Che: Plugin brokering sometimes fails due to WebSocket closing

Created on 26 Nov 2019 · 3Comments · Source: eclipse/che

I've got a relatively large VS Code extension (~30 MB) that I'm trying to load into my Che workspace. You can find the meta.yaml for the associated Che plugin here

We're finding that our internal OCP4 clusters have a relatively slow connection to the download server where the extension is hosted (http://download.eclipse.org/), and thus the plugin brokering sometimes times out. So we've set CHE_WORKSPACE_PLUGIN__BROKER_WAIT__TIMEOUT__MIN to a larger value (like 15 minutes), to prevent this.

However, we're still finding that plugin brokering is still occasionally failing even after setting a larger timeout, but this time because the Websocket appears to get disconnected and then the plugin broker crashes. We see the following in the logs for the plugin broker:

2019/11/26 16:44:23 Copying VS Code plugin ''
2019/11/26 16:44:23 Copying VS Code extension archive from '/tmp/vscode-extension-broker782205207/codewind-theia.vsix' to '/plugins/eclipse.codewind-plugin.latest.oapumhxgpi.codewind-theia.vsix' for plugin ''
2019/11/26 16:44:23 Trying to send event of type 'broker/log' to closed tunnel 'tunnel-1'

Which corresponds to this line in the plugin broker calling log.Fatal (which causes the plugin broker to exit):
https://github.com/eclipse/che-plugin-broker/blob/21952b6098bd8edab883c290561f6e1cd08d22da/common/connect.go#L35

log.Fatalf("Trying to send event of type '%s' to closed tunnel '%s'", e.Type(), tb.tunnel.ID())

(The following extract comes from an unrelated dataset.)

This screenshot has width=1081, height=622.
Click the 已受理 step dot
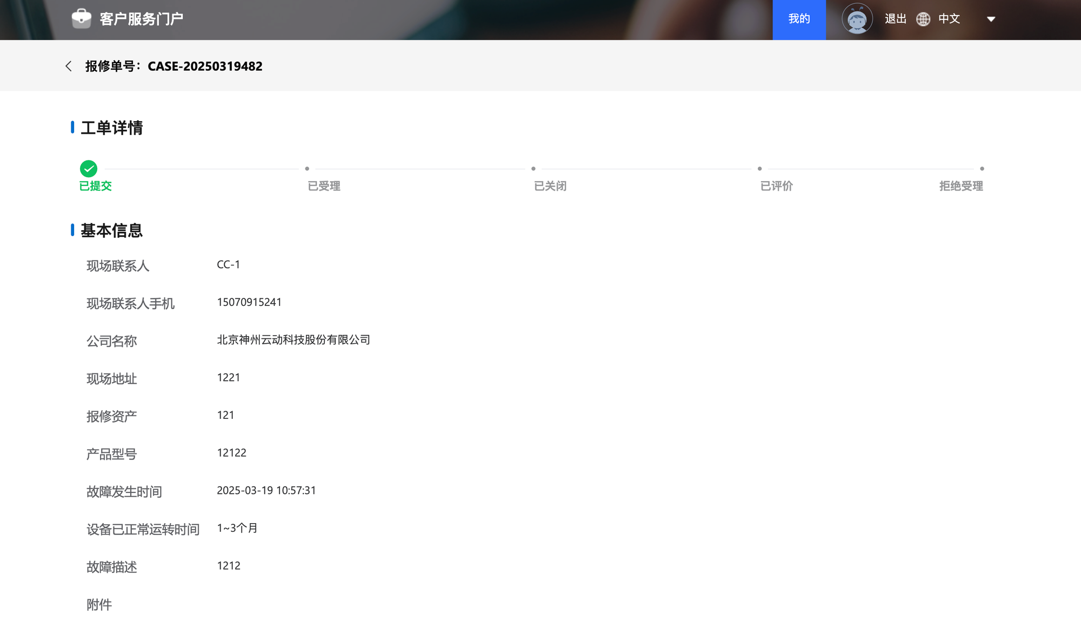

Should the WebSocket attempt to reconnect here instead rather than crashing? Is there anything that can be done to prevent the WebSocket from disconnecting?

areplugin-broker lifecyclstale severitP2

Source

johnmcollier

Most helpful comment

@johnmcollier a possible workaround for your issue: using an offline plugin-registry.

@amisevsk I am setting severity/P2 because I think that you are in the middle of a refactoring of the plugin broker and it may address this problem (hence there is no real need to add this issue to next sprint backlog). But I may be wrong and we may need a P1 here to make sure that it gets included in the next sprints.